Como aponta Jeremy Rifkin, estamos testemunhando o fim de uma velha visão de mundo baseada no crescimento fóssil desenfreado, enquanto a guerra acelera o colapso de sistemas obsoletos. A geopolítica atual, centrada no controle de recursos finitos, revela-se incapaz de lidar com as interdependências da vida na Terra, empurrando a humanidade para um beco sem saída civilizacional.
O custo humano dessa desorientação estratégica é evidenciado pelo "suicídio moral do Ocidente", conceito explorado por Didier Fassin. Ao estabelecer uma hierarquia de vidas, onde certas populações são tratadas como sacrificáveis, o sistema internacional corrói suas próprias bases éticas. No Líbano, essa tragédia é quantificável: a ofensiva já gerou mais de 1,2 milhão de deslocados, pessoas que perdem tudo em uma "lei da selva" onde a proteção humanitária foi substituída pela pornografia da destruição e pelo uso da tecnologia para maximizar a letalidade.
Portanto, o conflito no Irã não é apenas uma disputa regional, mas o epicentro de uma crise de paradigma. A resistência de Teerã e a imprevisibilidade de Washington criam um vácuo de liderança que ameaça a segurança hídrica, alimentar e moral do globo. a realidade dos números de deslocados e o risco de um apagão energético global reforçam o alerta de Rifkin e Fassin: sem uma mudança profunda na forma como valorizamos a vida e gerimos os recursos naturais, o cenário atual é apenas o prefácio de um colapso maior.
Essa mudança de paradigma tem como ponto de partida a Faixa de Gaza, como alerta o jornalista e pensador uruguaio Raúl Zibechi. Segundo aponta, ao transformar a Palestina em um experimento de aniquilação sem consequências, Estados Unidos e Israel desenham o futuro da realidade: um mundo onde a força bruta substitui as leis e a sobrevivência humana está sob risco absoluto.

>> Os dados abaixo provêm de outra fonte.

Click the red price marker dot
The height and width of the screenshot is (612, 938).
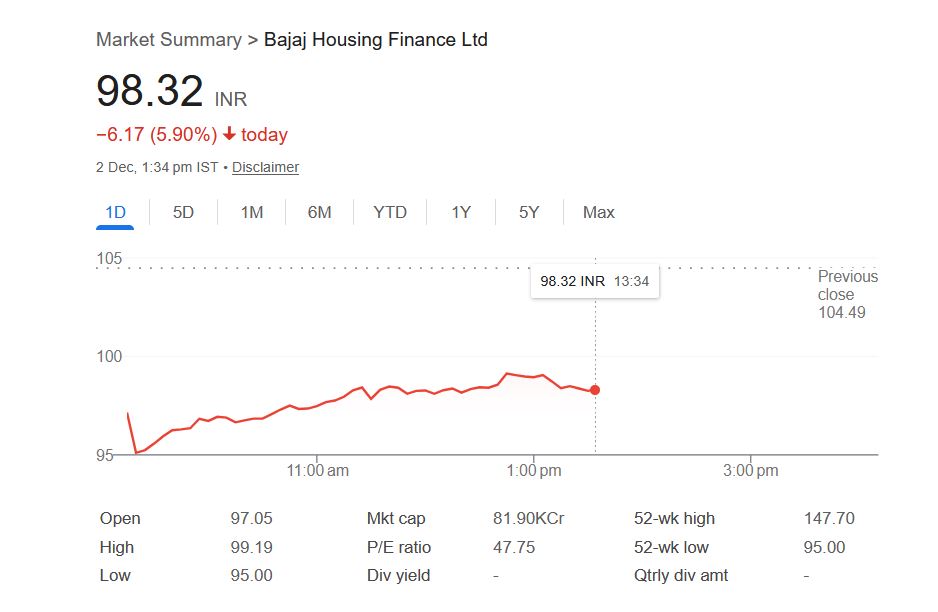click(595, 390)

Nos Estados Unidos, a guerra ganha contornos de uma teocracia militarizada sob a influência de figuras como o Secretário de Defesa, Pete Hegseth. Descrito como um "cruzado moderno", secretário de guerra exibe tatuagens de cruzes de Jerusalém e slogans medievais, personificando a fusão entre fé e carnificina.
Como aponta Luca Caracciolo, Washington volta a combater em "nome de Deus", transformando o Pentágono em um instrumento de providência divina. Esse nacionalismo cristão é selado por rituais no Salão Oval, onde pastores abençoam a guerra, elevando o conflito a uma batalha espiritual contra o que eles chamam de "eixo do mal".

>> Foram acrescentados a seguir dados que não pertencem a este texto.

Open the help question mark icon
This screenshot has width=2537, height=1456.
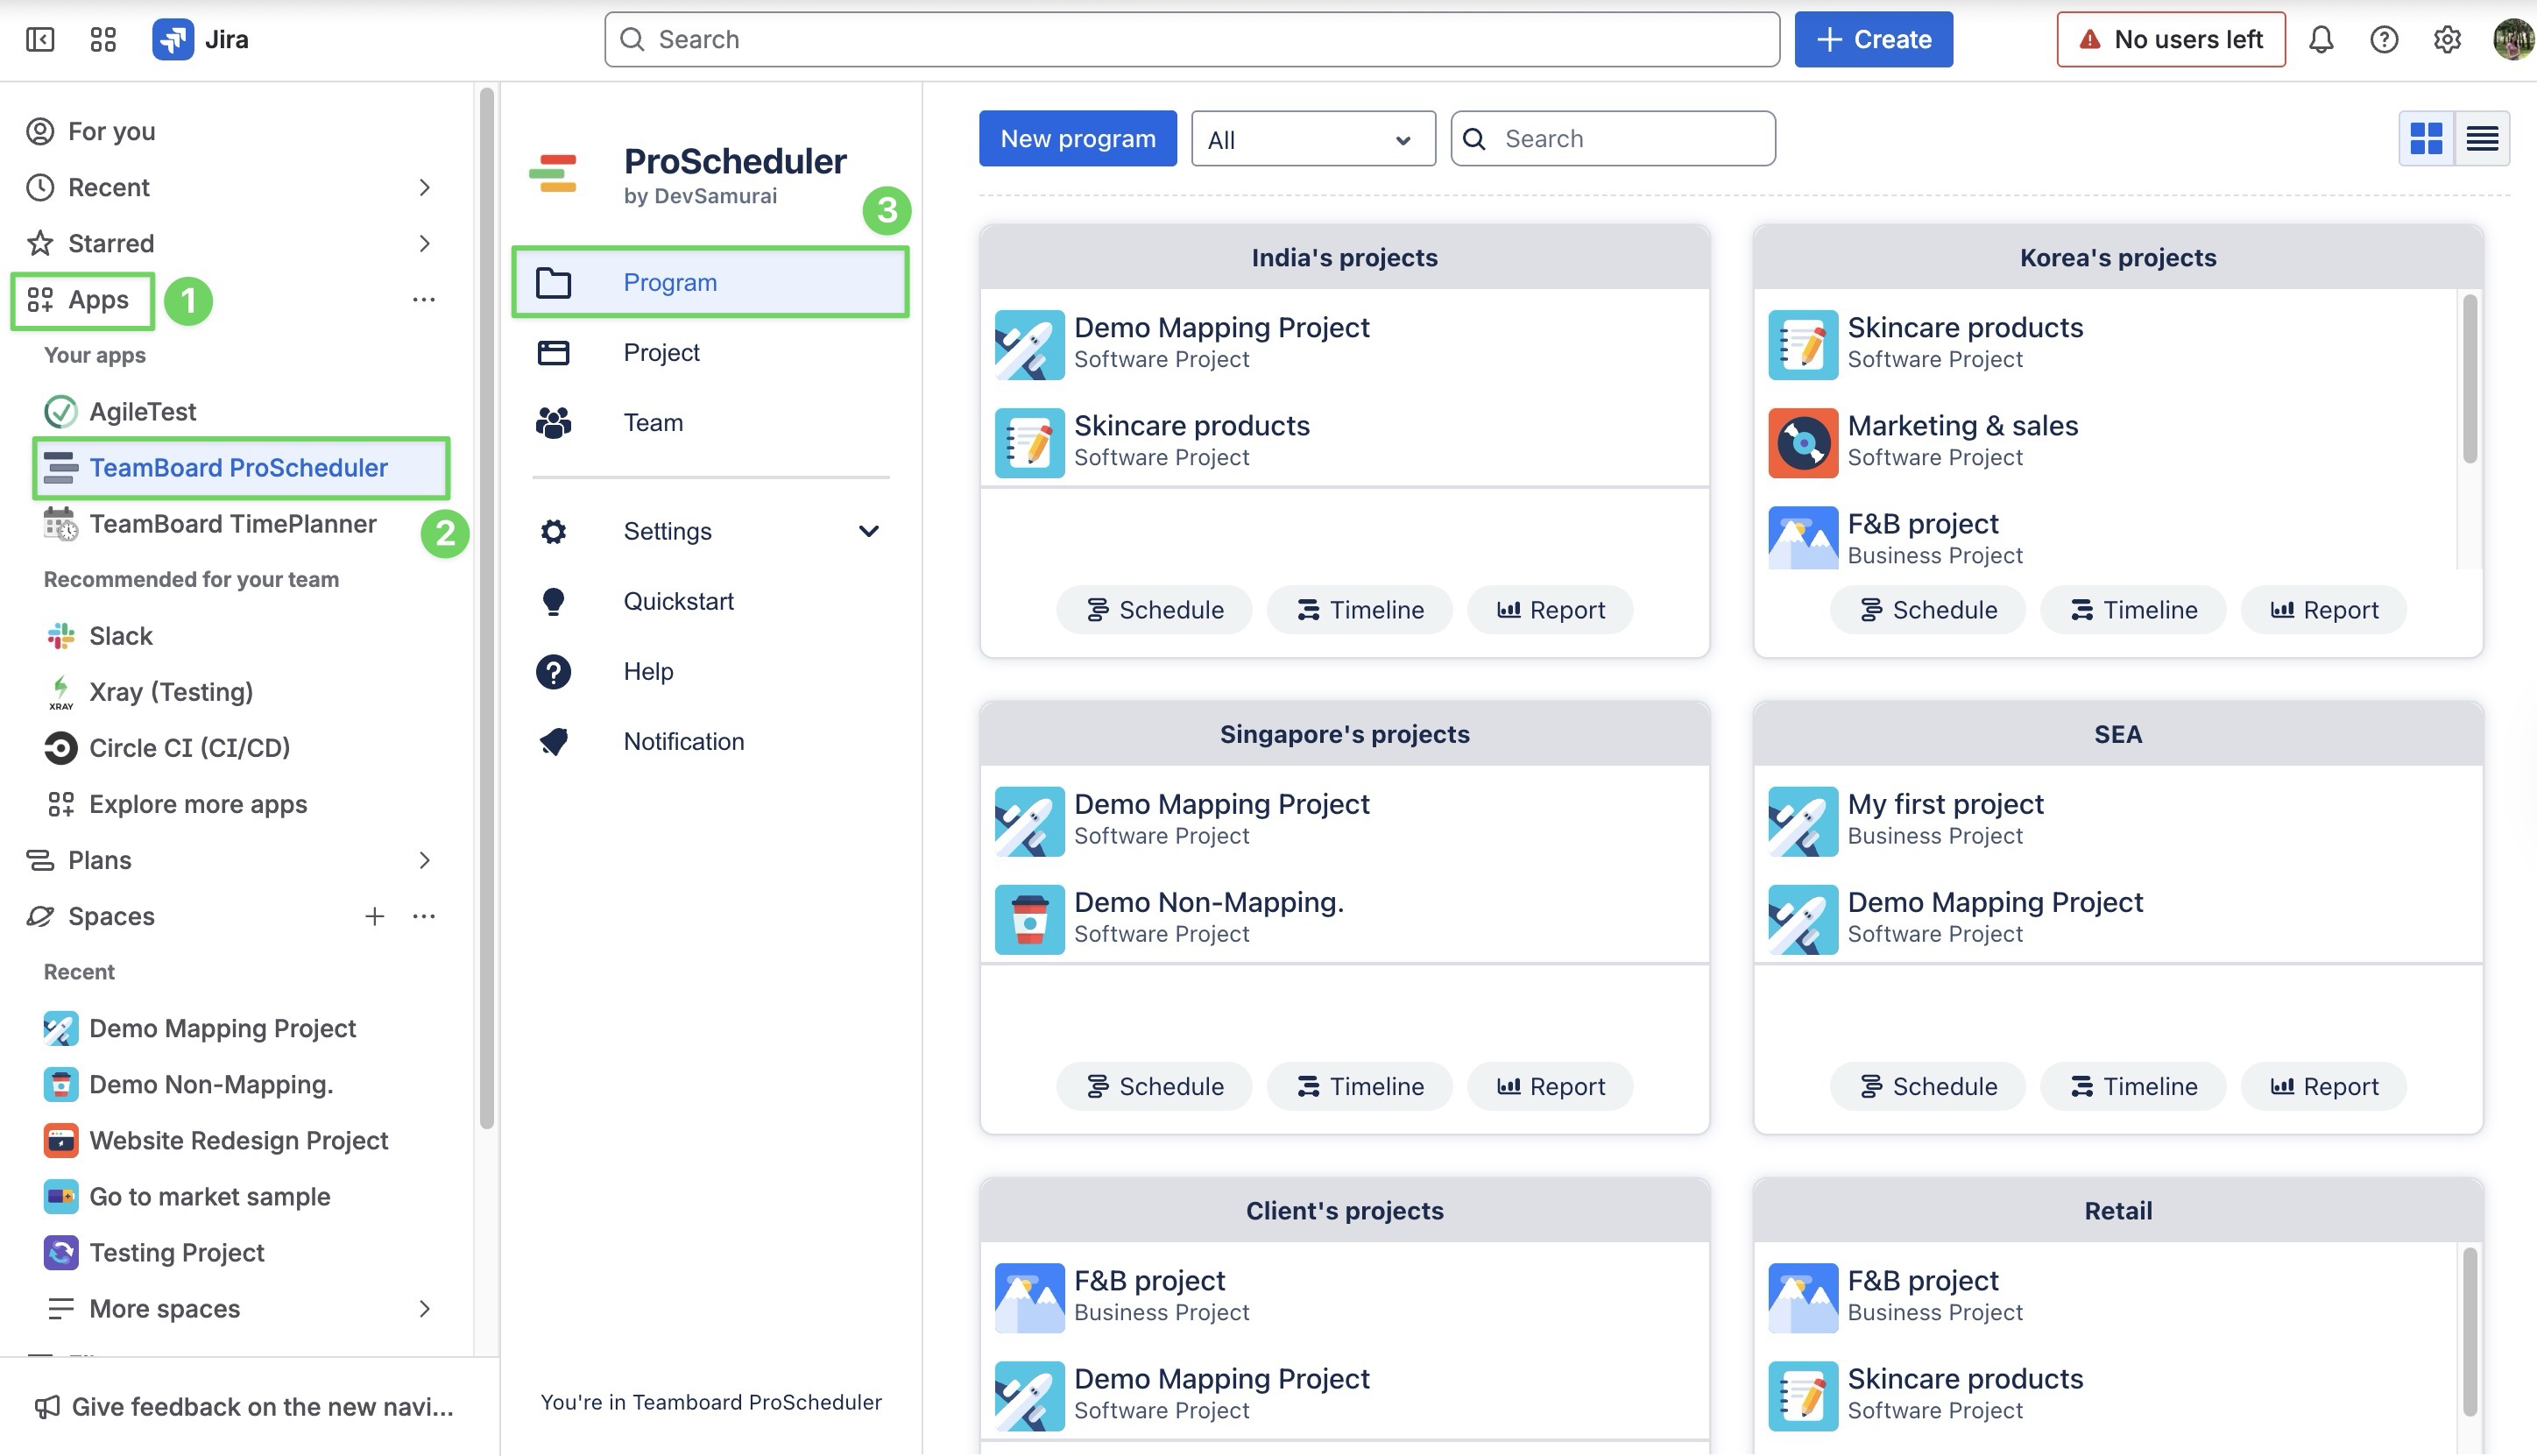coord(2384,39)
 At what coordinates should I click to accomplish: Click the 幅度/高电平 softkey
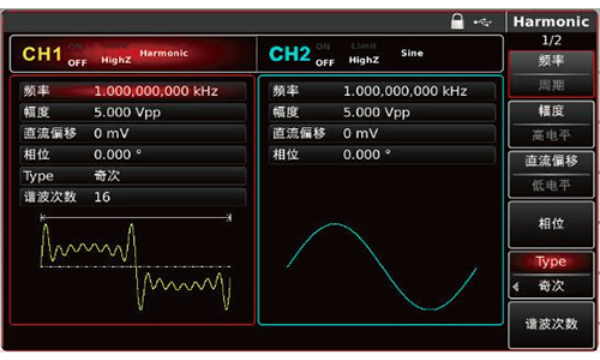[x=551, y=124]
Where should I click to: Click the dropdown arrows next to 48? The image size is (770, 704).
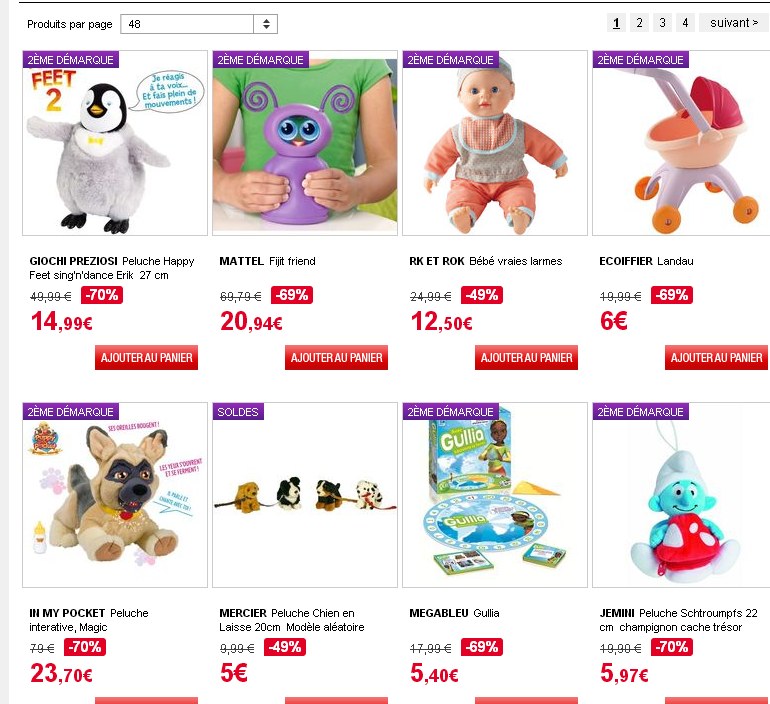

Nesse contexto, o artigo de José Carlos Enríquez Díaz alerta para o perigo de quando "a fé se ajoelha diante do poder". Para o autor, a aproximação simbiótica entre religião e Estado desfigura a espiritualidade, transformando-a em uma ferramenta de legitimação política e controle social. Quando a fé se torna subserviente aos interesses de líderes como Trump, ela perde seu papel profético de crítica social e passa a sacralizar a violência.
Agora vamos falar de uma guerra doméstica, que faz vítimas todos os dias no Brasil e, em especial, aqui no Rio Grande do Sul. Somente nos primeiros meses de 2026, o estado já registra 21 feminicídios. Um número que revela que vivemos o ápice de uma escalada de violência que começa no machismo cotidiano e se estrutura no patriarcado. Um fenômeno que também ganha uma escala industrial na internet, através da machosfera, comunidades como os Red Pills e incels, que radicalizam jovens em discursos de ódio e ressentimento contra a autonomia feminina. A violência de gênero, discutida pela professora Jacqueline Muniz, revela uma masculinidade capturada pelo medo e pela necessidade de domínio. No texto "a fotografia de um masculinismo capturado", a professora analisa o masculinismo pela lógica da "espetacularização do medo" e do controle, a partir da fotografia de um dos jovens acusado de estupro coletivo no Rio de Janeiro.
Jacqueline Moraes Teixeira ressalta que essa identidade de direita em construção utiliza a moralidade e a defesa da "família" como fachadas para o controle dos corpos. Conforme explica, é no ambiente digital que esses algoritmos de ódio prosperam, transformando a insegurança de muitos homens em uma militância agressiva que legitima a agressão sistêmica. Por isso, neste 8 de março, as pautas foram além do simbólico: as mulheres ocuparam as ruas exigindo respostas efetivas do Estado e dignidade laboral. Como aponta Simona Segoloni, a luta é para romper as "cercas" do patriarcado que tentam confinar a existência feminina ao medo ou à submissão.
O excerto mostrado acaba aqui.